La régression selon Trump

La plus récente décision de Donald Trump de bannir les personnes transgenres de l'armée américaine constitue un spectaculaire bond en arrière pour les États-Unis sur le plan des droits de la personne. Elle est surtout la preuve, si son application se concrétise, que rien n'est impossible pour le président et qu'il n'a aucun scrupule à pulvériser certaines des plus grandes avancées de ce pays sur le plan social.
Mercredi matin, Donald Trump a sorti ce nouveau lapin d'un chapeau qui ne cesse de nous surprendre. Et c'est évidemment par Twitter qu'il a rendu publique cette idée saugrenue qui ne constitue peut-être, en somme, qu'une nouvelle tentative de détourner l'attention de sa Maison-Blanche dysfonctionnelle.
«Après consultation de mes généraux et des experts militaires, soyez avisés que le gouvernement des États-Unis n'acceptera pas ou ne permettra pas aux personnes transgenres de servir dans aucune capacité dans l'armée américaine», a-t-il simplement tweeté. Ses motifs sont obscurs. Il évoque le «fardeau des coûts médicaux énormes» et les «perturbations que des personnes transgenres dans l'armée entraîneraient».
L'armée américaine compterait environ 2500 personnes transgenres dans ses rangs, sur un effectif total de 1,3 million de militaires. L'argument des coûts, avancé par Trump, ne tient tout simplement pas la route. Une étude de la Rand Corporation estime que le paiement de la chirurgie de transition et de l'hormonothérapie pour les changements de sexe entraînerait des coûts allant de 2,4 millions $ à 8,4 millions $ par année, sur un budget qui dépasse les 500 milliards $.

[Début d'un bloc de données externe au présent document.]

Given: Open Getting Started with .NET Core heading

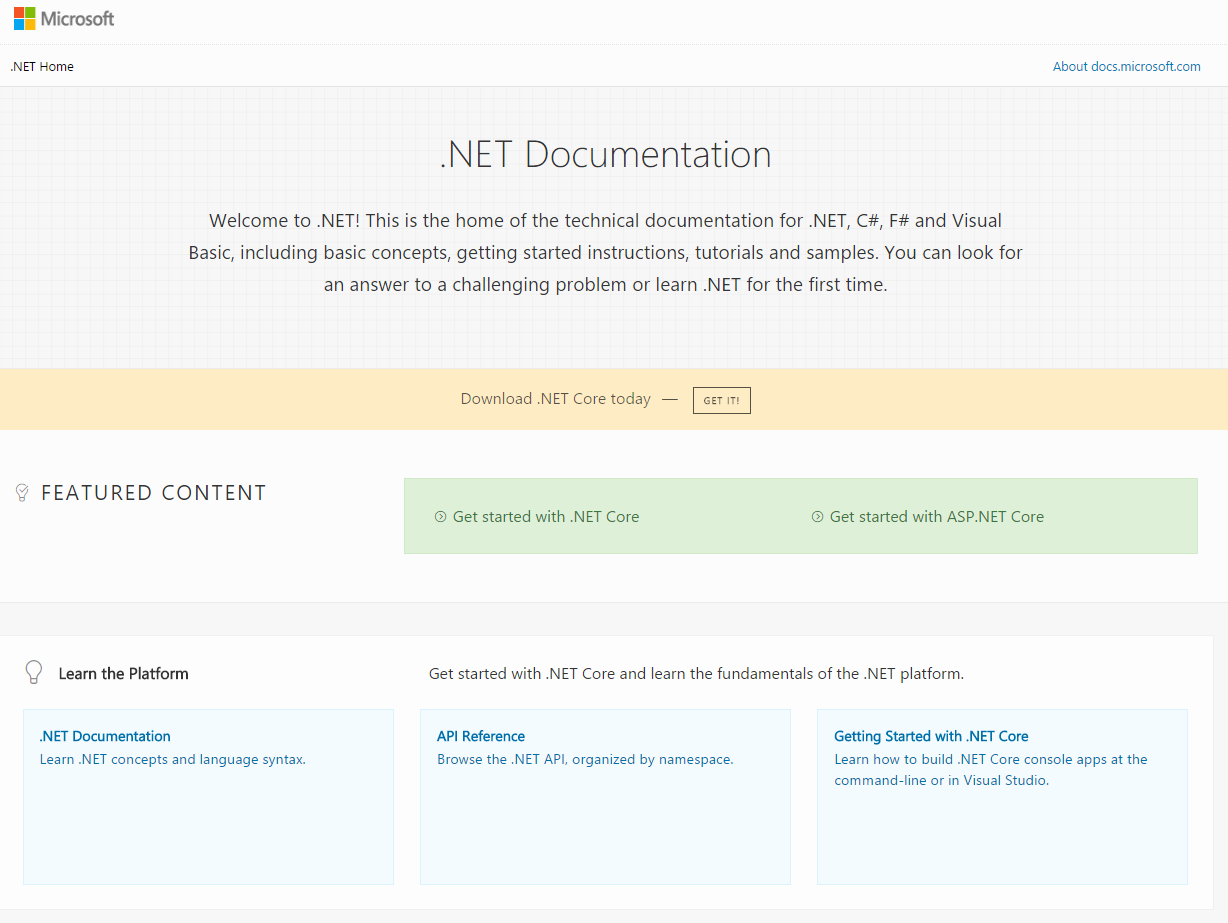Looking at the screenshot, I should (x=930, y=736).
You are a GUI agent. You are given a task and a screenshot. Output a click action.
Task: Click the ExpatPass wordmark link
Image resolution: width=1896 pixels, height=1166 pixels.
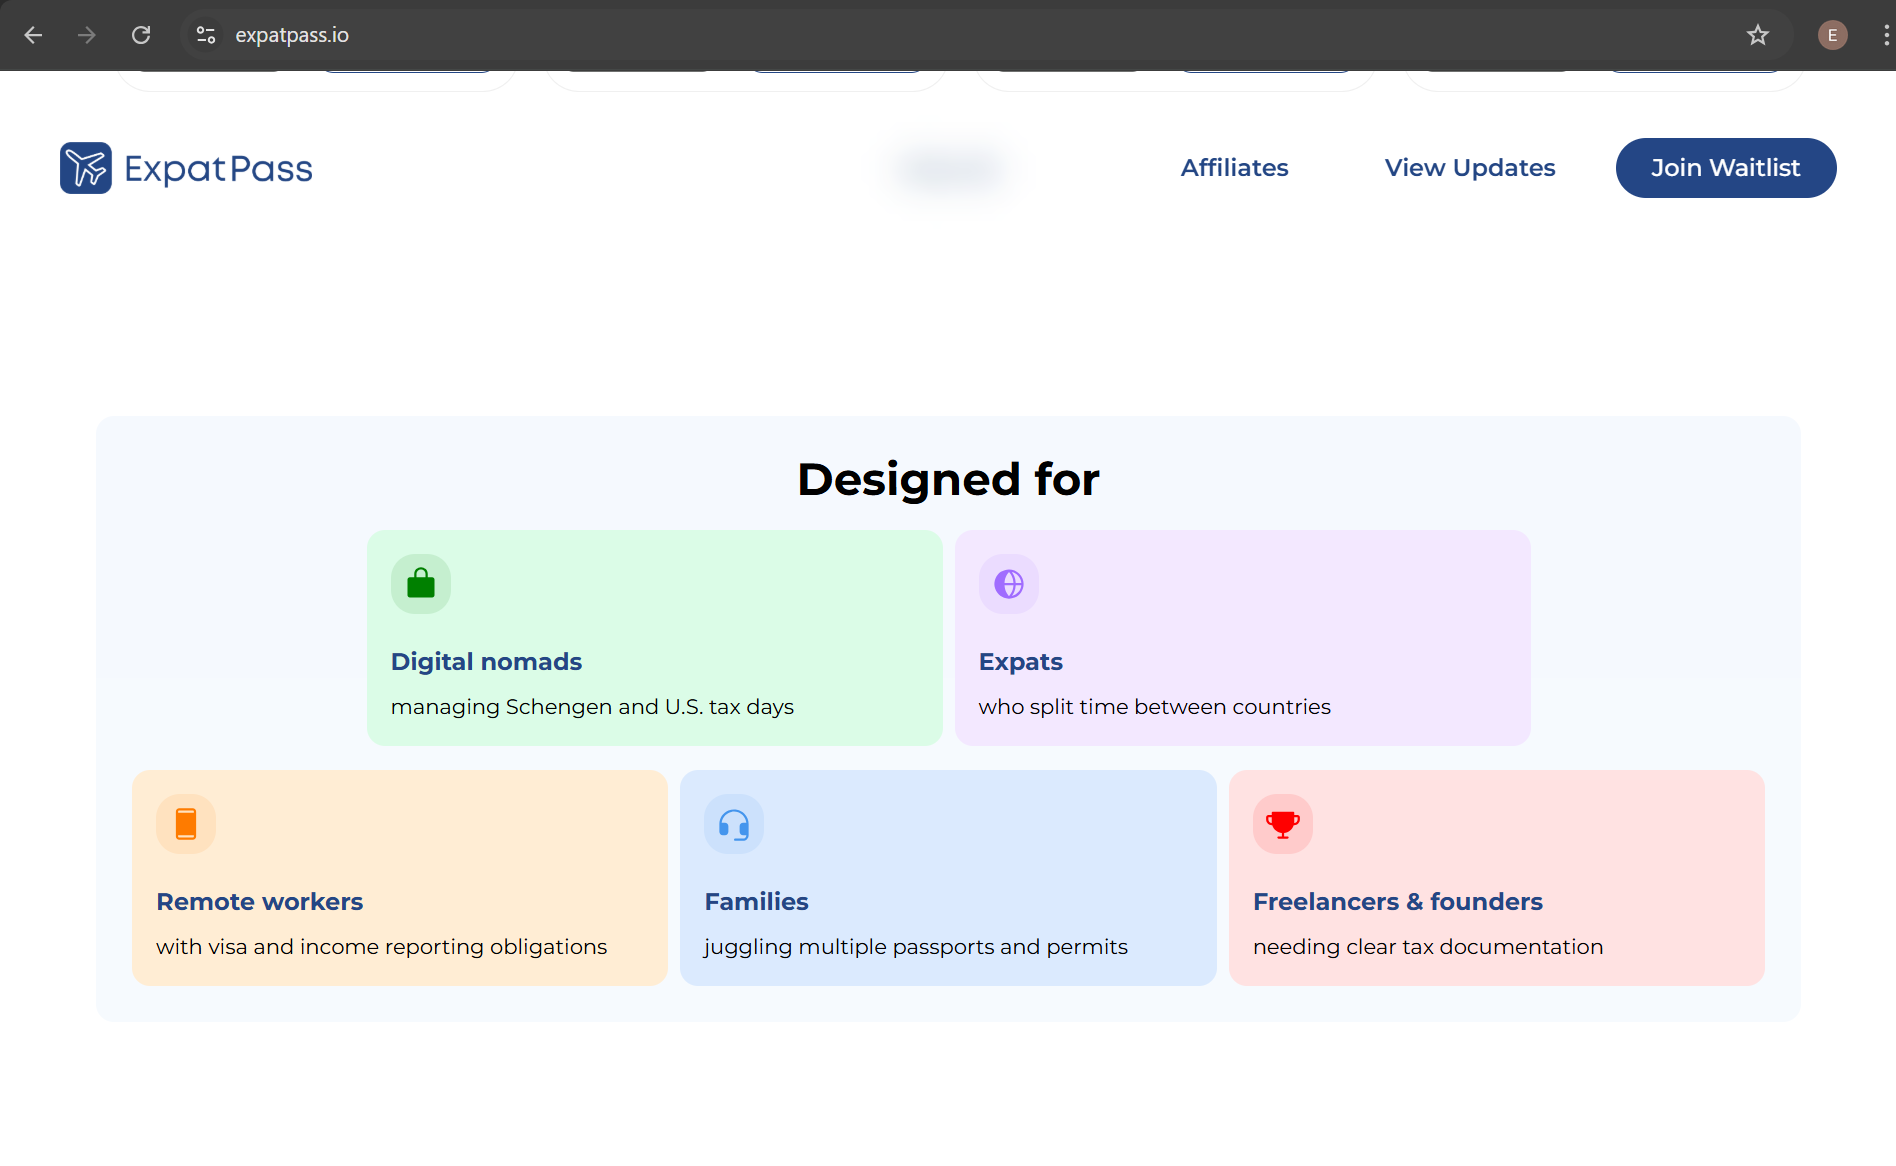(x=218, y=167)
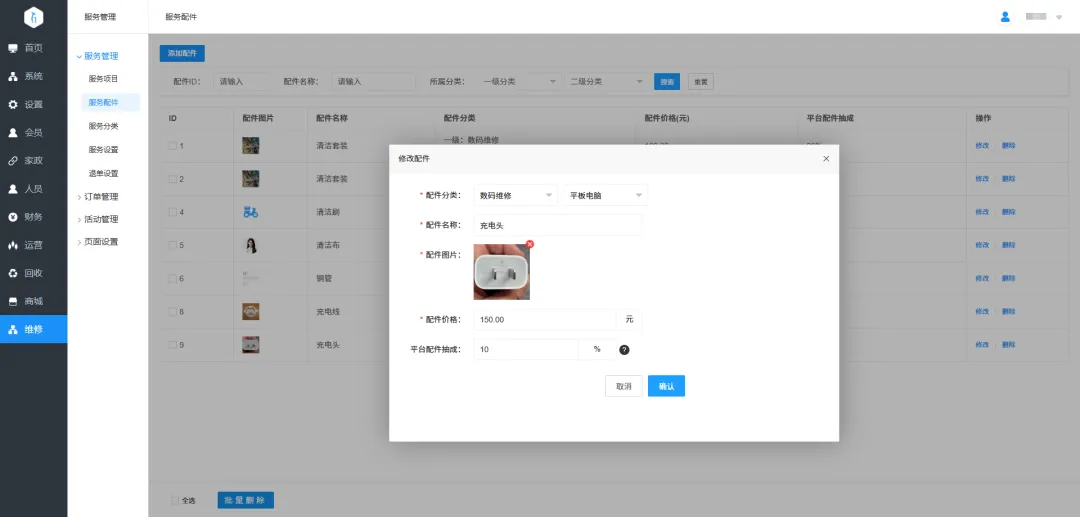The image size is (1080, 517).
Task: Click the user avatar icon at top right
Action: click(1005, 17)
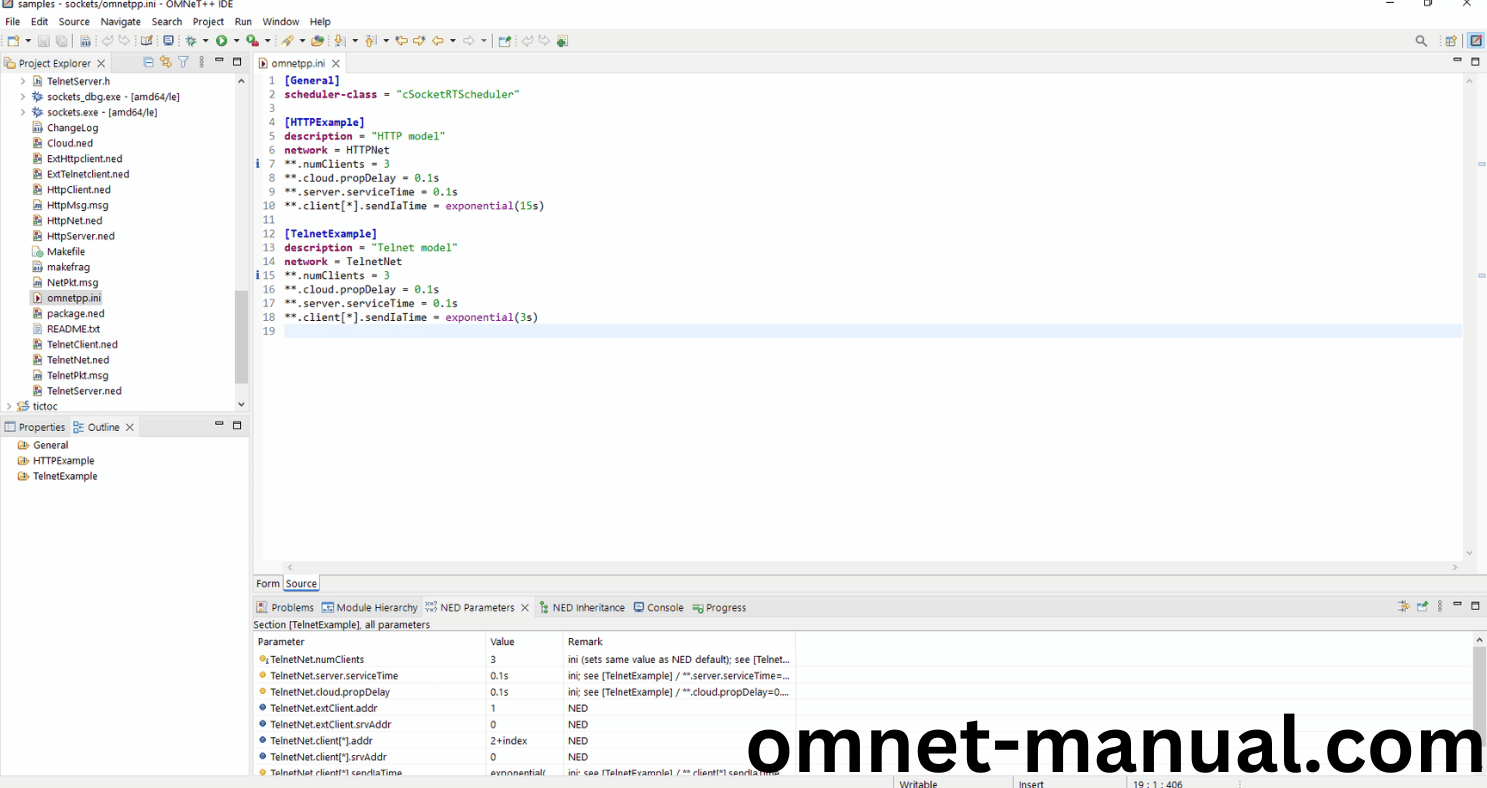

La mesure sent l'improvisation à plein nez. On n'a pour l'instant aucune idée de ce qu'il adviendra des militaires transgenres qui sont présentement déployés, notamment en Irak et en Afghanistan. Même le Pentagone ne savait pas trop comment réagir à cette lubie présidentielle.
La décision, que certains jugeaient prévisible compte tenu des récentes manoeuvres de marche arrière en ce qui a trait aux droits des personnes transgenres, notamment dans les écoles, semble découler directement des pressions exercées par des républicains chrétiens conservateurs qui veulent remettre en cause l'héritage de la précédente administration de Barack Obama en faveur des personnes transgenres.
L'administration Obama avait décidé l'année dernière que l'armée devrait commencer à accueillir des recrues transgenres au 1er juillet 2017. Le président démocrate avait aussi fait de l'identité de genre une catégorie protégée dans la politique d'égalité des chances du ministère de la Défense. L'administration a également mis fin à l'interdiction des recrues homosexuelles au sein de l'armée, a ouvert tous les rôles de combat aux femmes et a nommé le premier secrétaire de l'armée ouvertement homosexuel.
L'annulation de la décision d'accueillir des recrues transgenres constitue ni plus ni moins qu'une mesure discriminatoire. Tout Américain qualifié pour servir dans l'armée et ayant les capacités physiques pour le faire devrait pouvoir s'enrôler sans qu'on tienne compte de son identité de genre. Même des voix fortes du Parti républicain comme le sénateur John McCain, ont exprimé ce point de vue au cours des derniers jours.
L'intégration des personnes transgenres dans l'armée s'inscrivait, aux yeux de plusieurs, comme une mesure aussi progressiste que l'ont été par le passé l'intégration des personnes de couleur puis celle des femmes. 
Une succession de mesures marquant une régression sur le plan des droits de la personne et de l'égalité des chances viendrait confirmer que nos voisins du sud ne sont plus un modèle pour personne en cette matière.
Il sera intéressant de voir à quel moment la population et les élus américains se lèveront pour dire d'une même voix que cela suffit.